8 Finally, all of you be of one mind, having compassion for one another; love as brothers, be tenderhearted, be courteous; 9 not returning evil for evil or reviling for reviling, but on the contrary blessing, knowing that you were called to this, that you may inherit a blessing. 10 For

“He who would love life

And see good days,

Let him refrain his tongue from evil,

And his lips from speaking deceit.

11 Let him turn away from evil and do good;

Let him seek peace and pursue it.

12 For the eyes of the Lord are on the righteous,

And His ears are open to their prayers;

But the face of the Lord is against those who do evil.”
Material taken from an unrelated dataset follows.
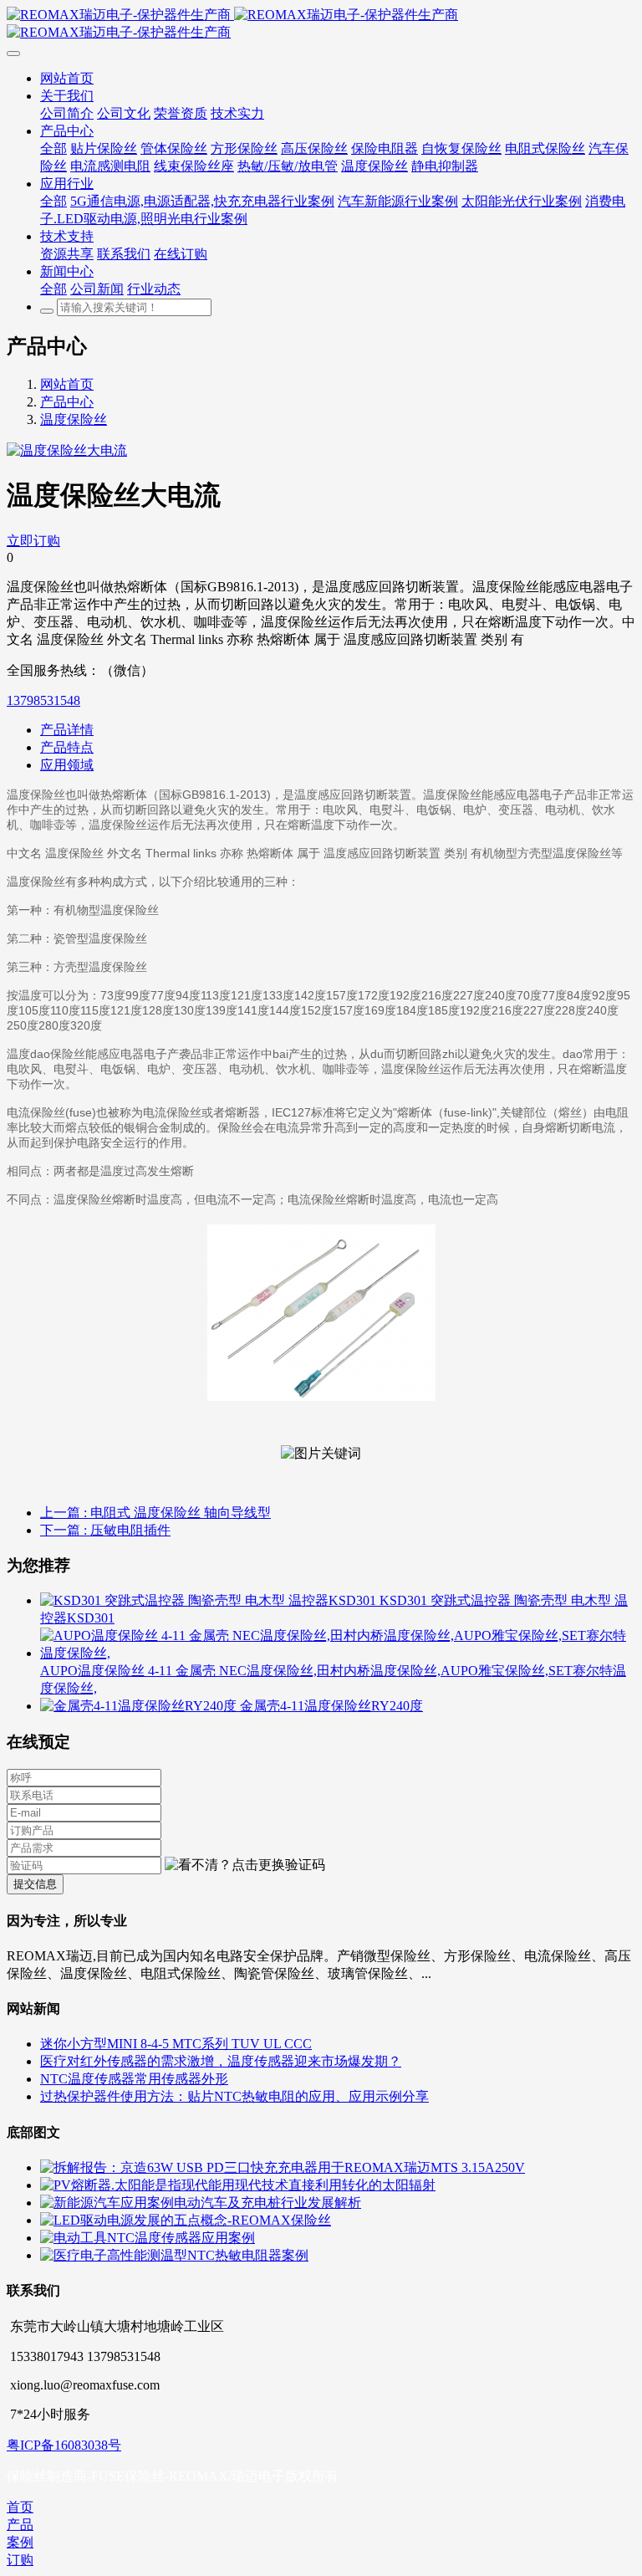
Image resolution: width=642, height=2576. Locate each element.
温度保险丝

Background and Observations

• Peter’s challenge about “not returning evil for evil” is just like what he had heard Jesus say in the Sermon on the Mount. “But I say to you,” said Jesus, “love your enemies, bless those who curse you, do good to those who hate you…that you may be sons of your Father in heaven” (Matthew 5:44-45). If we must forgive and love even our enemies, how much more should we forgive and love our brothers and sisters in Christ?

• Verses 10-12 are a quotation of Psalm 34:12-16. It is amazing how often the New Testament writers quote or paraphrase the Old Testament, especially the Psalms. This shows us that they knew their Scriptures very well, which for them meant just the Old Testament, and that these Scriptures were able to make them “wise for salvation through faith which is in Christ Jesus” (2 Timothy 3:15). If we want to grow our relationship with the Lord, then we should study both the Old and New Testaments with hearts open to doing God’s will.

Questions to Think About

1. In what ways have you enjoyed God’s blessing as a result of obeying Christ and His teachings? Can you think of some specific examples from your recent past?

2. When do you feel like you have experienced God’s discipline as a clear result of your sin? What happened? How did you know that it was God’s discipline and not just a trial to build your faith?

3. Can you think of a time when you wanted to get revenge against someone but instead chose to forgive him or her? What were the consequences of your godly decision?